Dalam pendekatan teori sosiologis menurut Teori Asosiasi Deferensial adalah bahwa kejahatan merupakan perikelakuan yang dianggap menyimang atau bahkan membahayakan masyarakat. Menurut Sutherland (dalam M. D. Weda, 1996: 133), proses yang dilalui seseorang untuk menjadi jahat atau memiliki tingkah laku jahat, antara lain adalah:
1.    Tingkah laku jahat dipelajari, jadi tingkah laku itu tidak diwarisi sehingga tidak mungkin ada orang jahat secara mekanis.
2.    Tingkah laku jahat seseorang dimilikinya karena pergaulan dengan orang-orang jahat melalui proses interaksi.

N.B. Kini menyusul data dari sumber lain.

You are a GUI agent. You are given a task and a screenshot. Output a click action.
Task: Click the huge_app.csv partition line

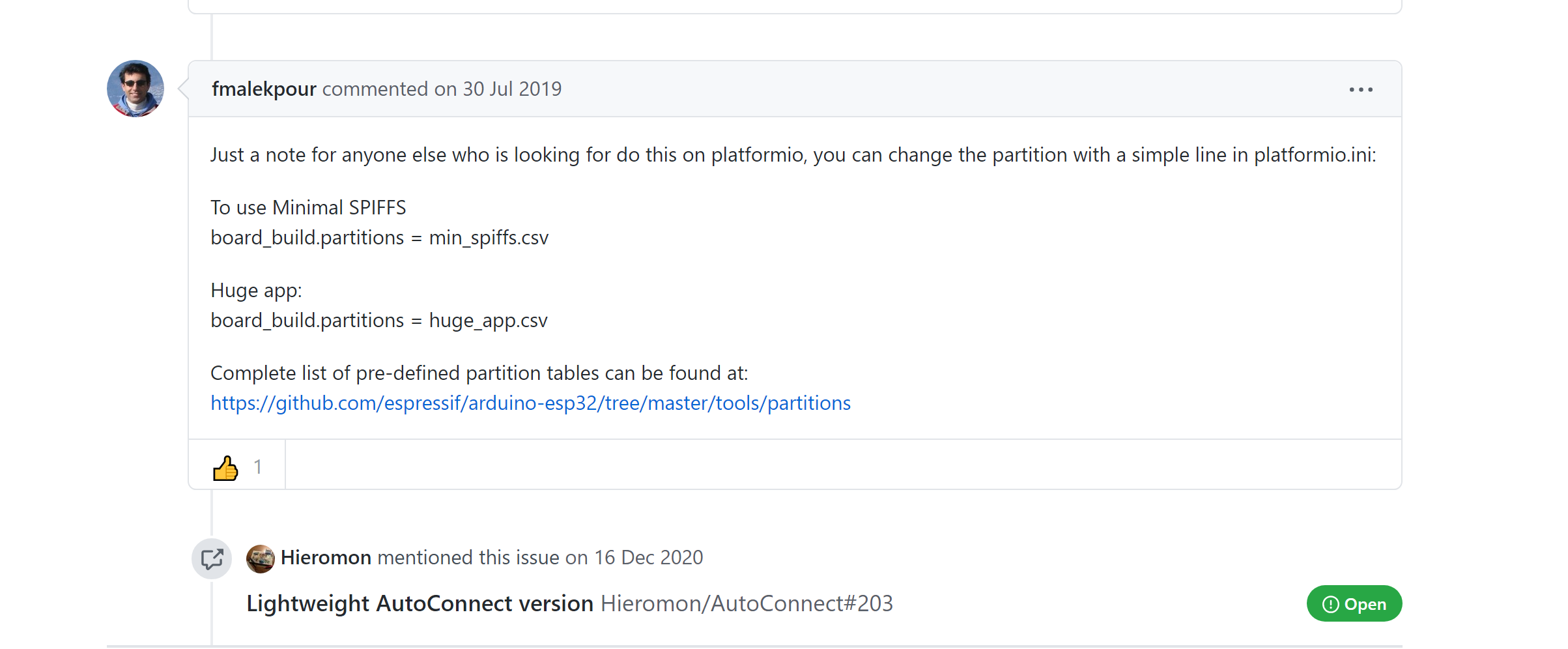[378, 321]
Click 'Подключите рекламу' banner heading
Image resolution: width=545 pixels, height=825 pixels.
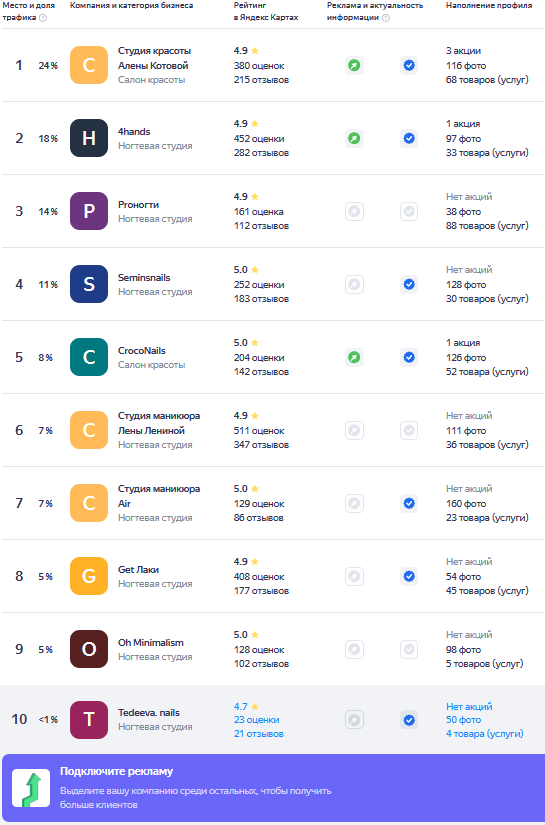(x=116, y=771)
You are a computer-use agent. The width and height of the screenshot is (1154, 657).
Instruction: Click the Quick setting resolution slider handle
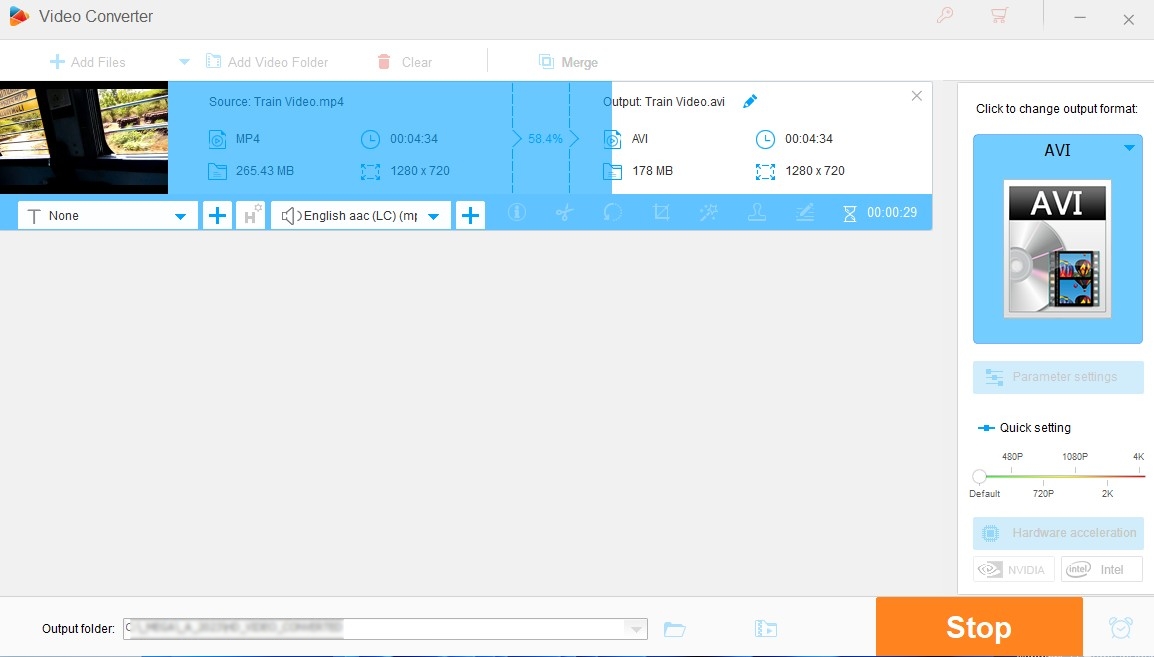(979, 477)
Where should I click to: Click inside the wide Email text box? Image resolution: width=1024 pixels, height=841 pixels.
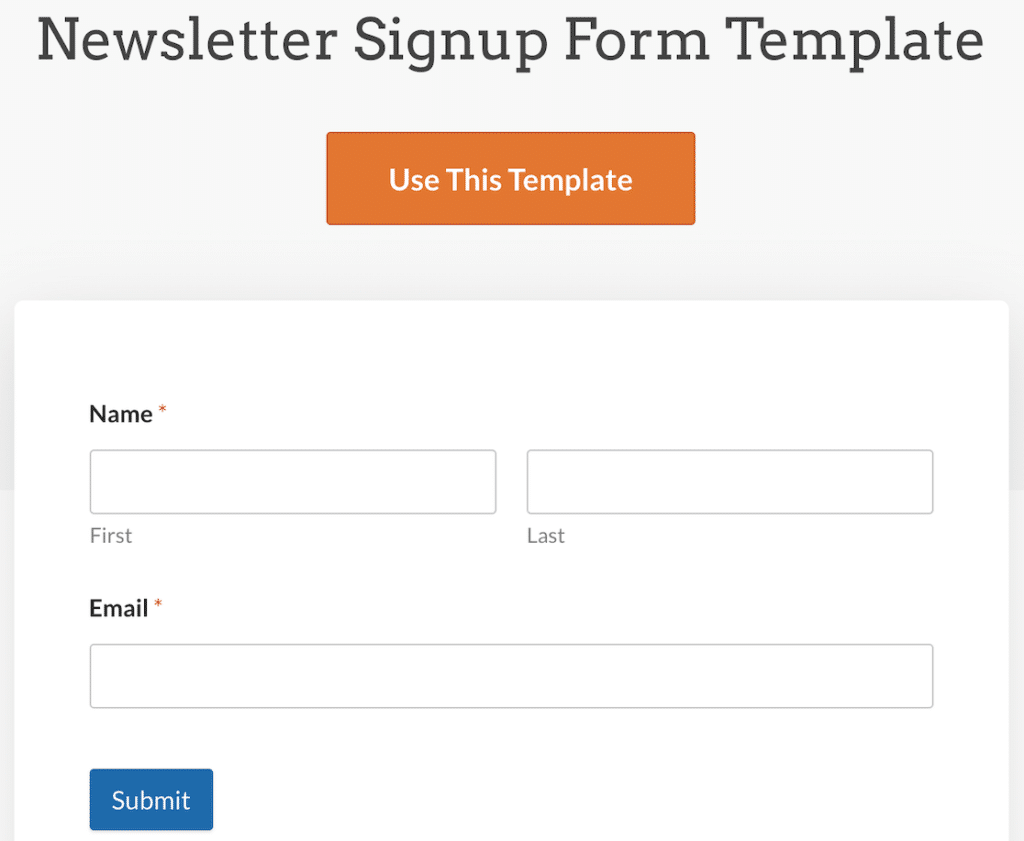(511, 676)
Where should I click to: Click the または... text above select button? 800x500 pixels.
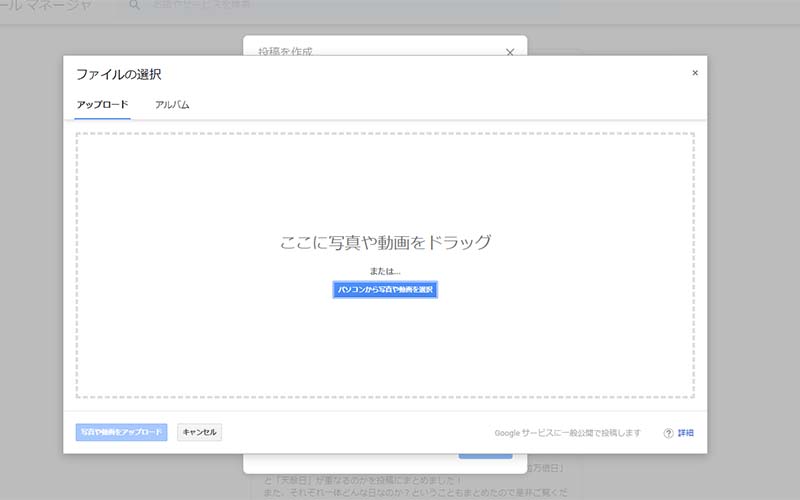[385, 271]
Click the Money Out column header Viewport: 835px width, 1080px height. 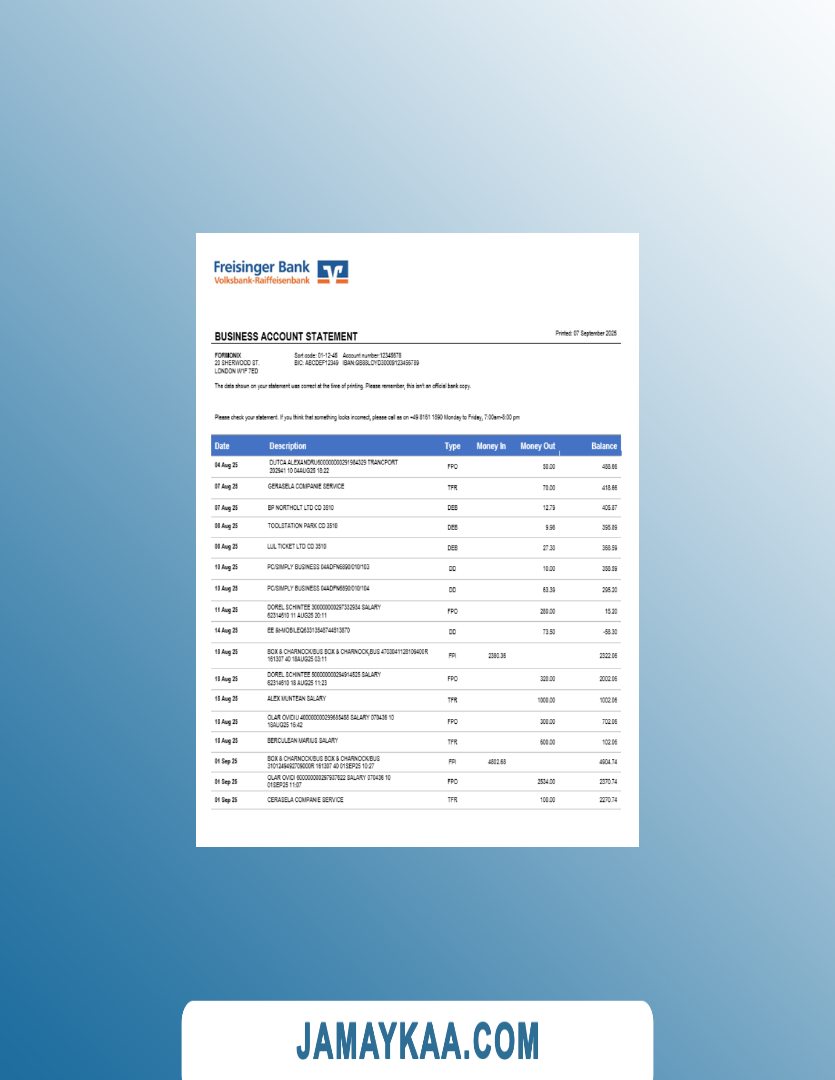(538, 446)
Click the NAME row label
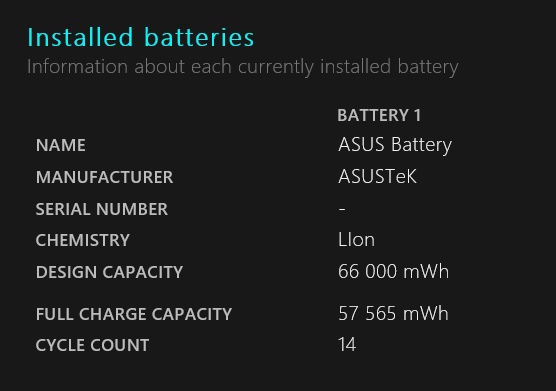Viewport: 556px width, 391px height. [x=61, y=145]
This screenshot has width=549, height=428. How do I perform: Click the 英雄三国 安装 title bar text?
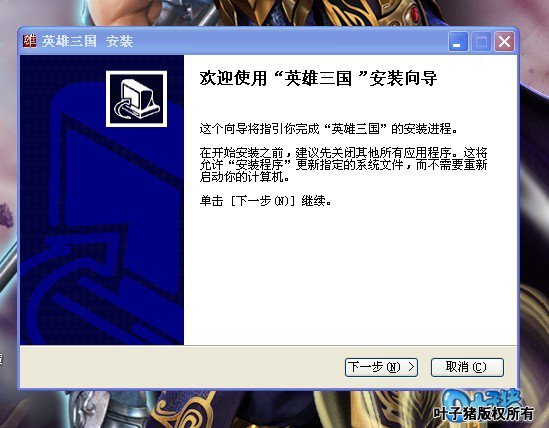[x=87, y=41]
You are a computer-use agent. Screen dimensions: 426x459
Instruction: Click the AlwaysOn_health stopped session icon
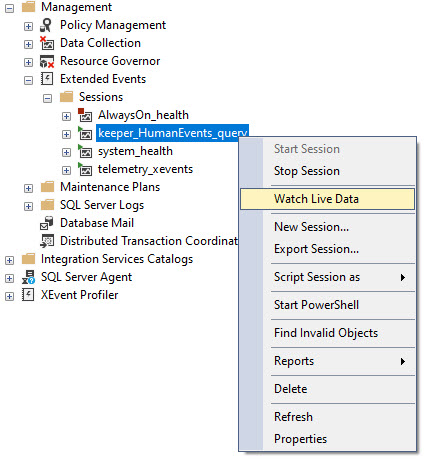(x=85, y=115)
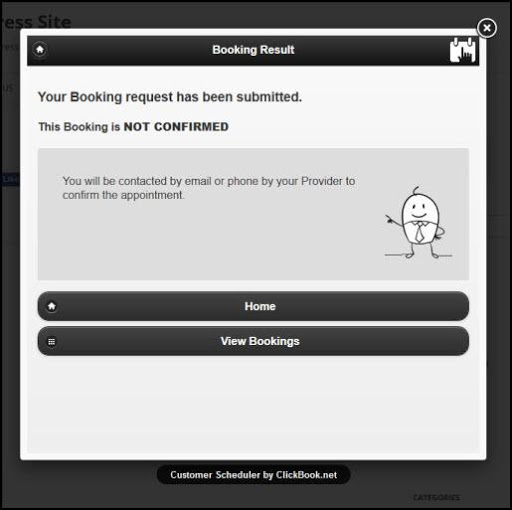The height and width of the screenshot is (510, 512).
Task: Click 'confirm the appointment' line in gray panel
Action: pos(123,195)
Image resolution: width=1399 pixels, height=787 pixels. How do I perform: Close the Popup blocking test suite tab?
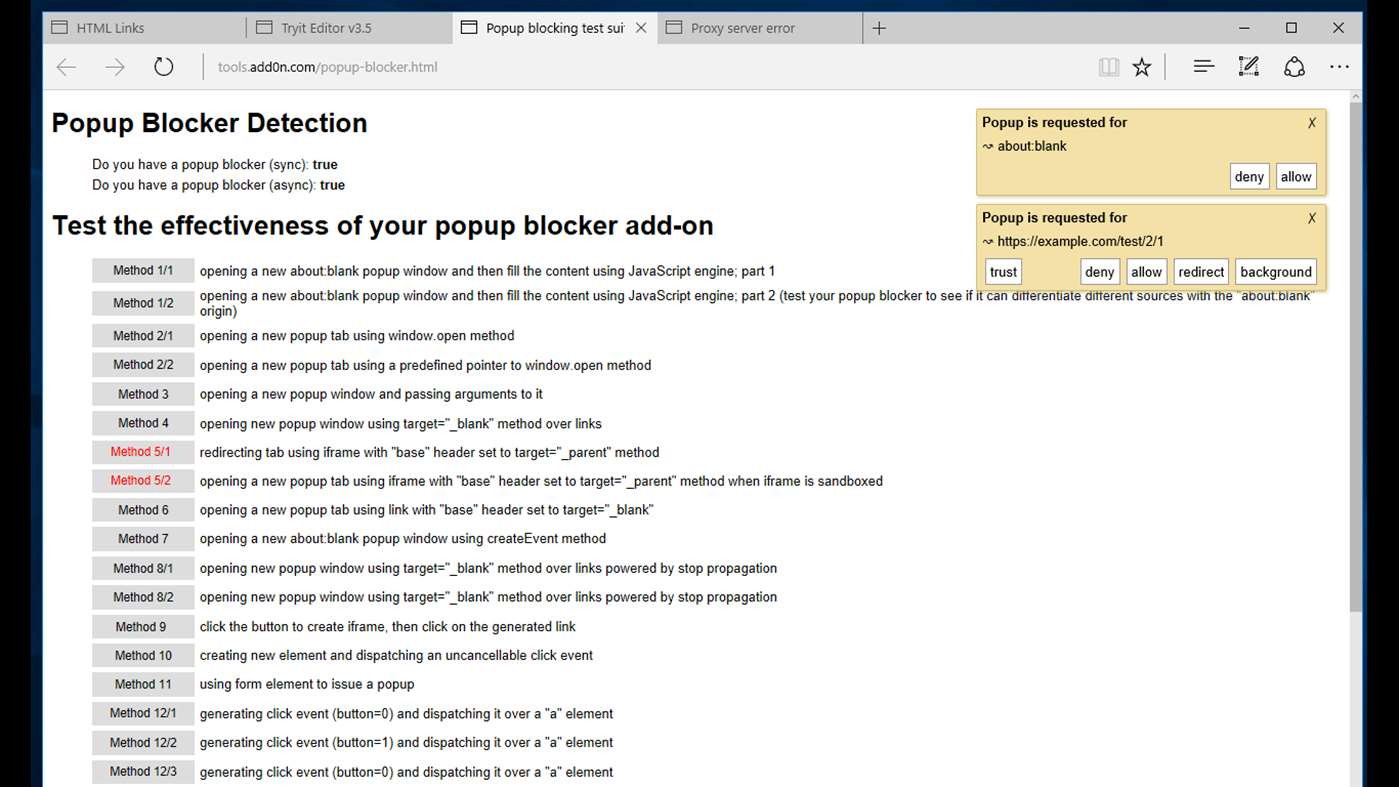click(x=641, y=28)
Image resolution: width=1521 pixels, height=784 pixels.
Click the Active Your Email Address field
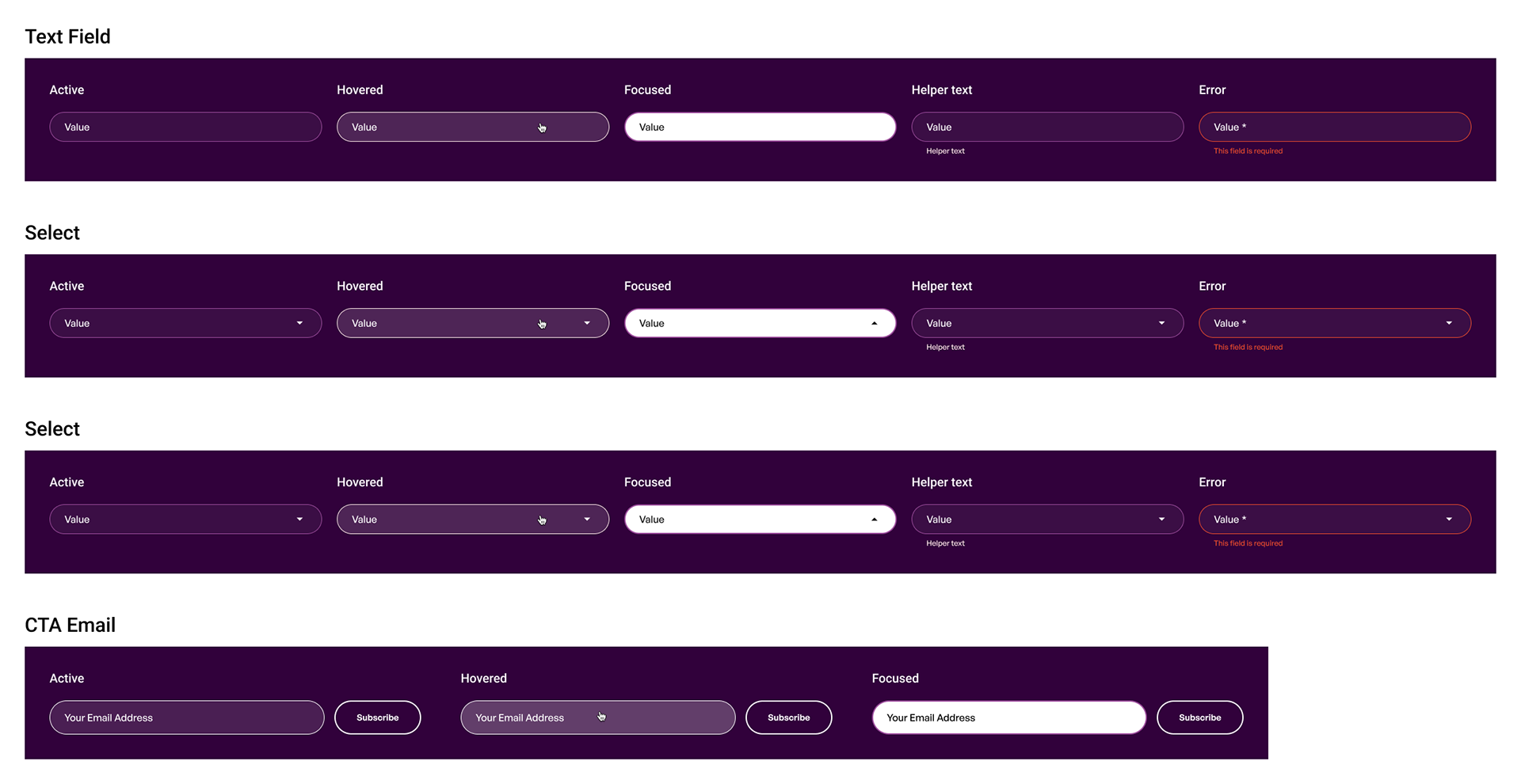pos(187,717)
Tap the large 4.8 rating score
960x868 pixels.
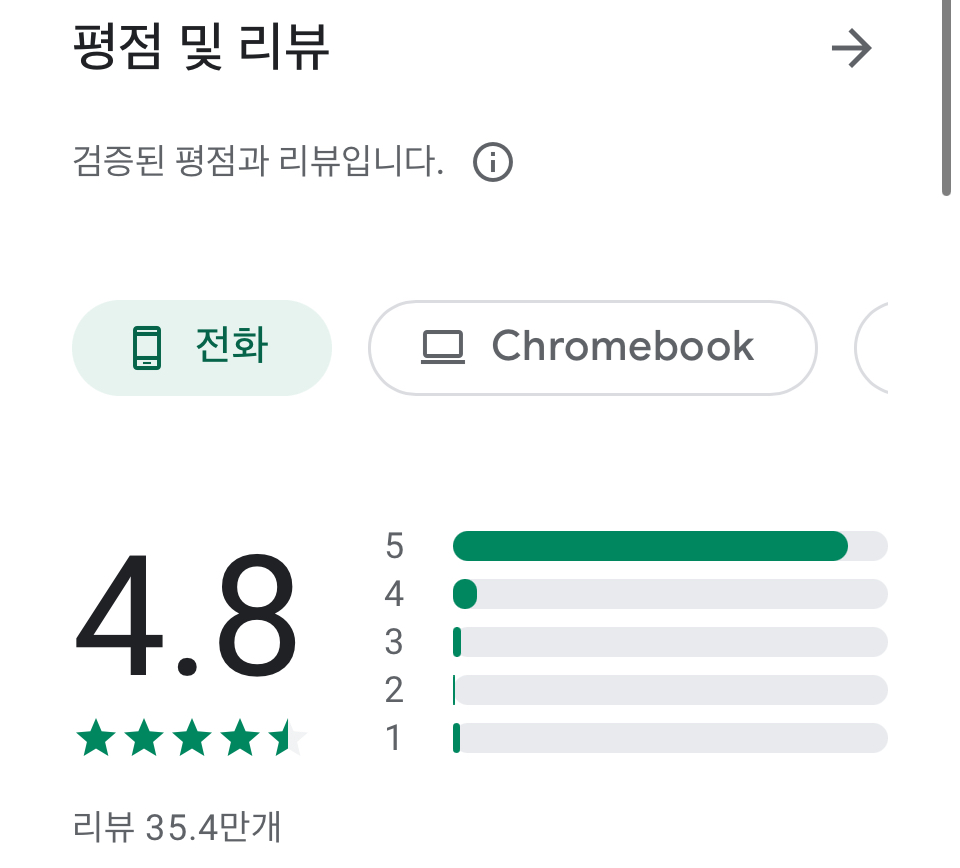tap(186, 615)
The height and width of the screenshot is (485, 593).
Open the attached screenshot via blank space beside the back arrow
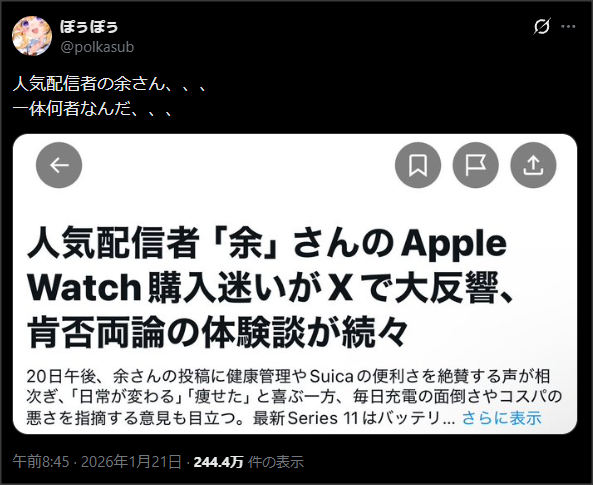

3.    Apabila tingkah laku itu dipelajari, maka yang dipelajari adalah (1) cara melakukan kejahatan itu baik yang sulit maupun yang sederhana dan (2) bimbingan yang bersifat khusus mengenai motif, rasionalisasi, serangan, dan sikap.
4.    Defferntial association adalah hal spesifik yang menyebabkan seseorang bertingkah laku jahat.
Di dalam suatu proses pergaulan seseorang, sangat dipengaruhi oleh empat unsur, yakni masa lampau (priority), lama waktu seseorang bergaul dalam kelompoknya (duration), frekuensi pergaulan dalam kelompoknya (frekuency), dan sikap moral orang yang bersangkutan terhadap norma-norma yang dianut dalam kelompok tersebut (intensity). Teori ini pada hakekatnya menekankan betapa pentingnya sikap individu terhadap situasi lingkungannya (dalam R. Atamasasmita, 2005: 82). Adanya perilaku menyimpang bukan berasal dari faktor keturunan, melainkan berasal dari pergaulan individu. Seperti dikemukan dalam teori yang dikemukakan oleh Sutherland di atas bahwa salah satu perilaku kriminal dapat dipelajari pada pergaulan akrab. Seperti halnya dalam merokok, biasanya seseorang memulai kebiasaan merokok diakibatkan karena pergaulannya dengan kelompok-kelompok yang suka merokok. Seperti pengaruh lingkungan keluarga dan pengaruh lingkungan tempat bermainnya atau peer group (T. J. Aditama, 1992: 57).


Sumber Bacaan
·         Kartini Kartono. 2007. Patologi Sosial Jilid I. Jakarta: PT. Raja Grafindo Persada.
·         Made Darma Weda. 1996. Kriminologi. Jakarta: PT. Raja Grafindo Persada.
·         Romli Atamasasmita. 2005. Teori dan Kapita Selekta Kriminologi. Bandung: Refika Aditama.
·         St Vembriarto. 1984. Pathologi Sosial. Yogyakarta: Andi Offset.
·         Tjandra Yoga Aditama. 1992. Rokok  dan Kesehatan. Jakarta: UI Press.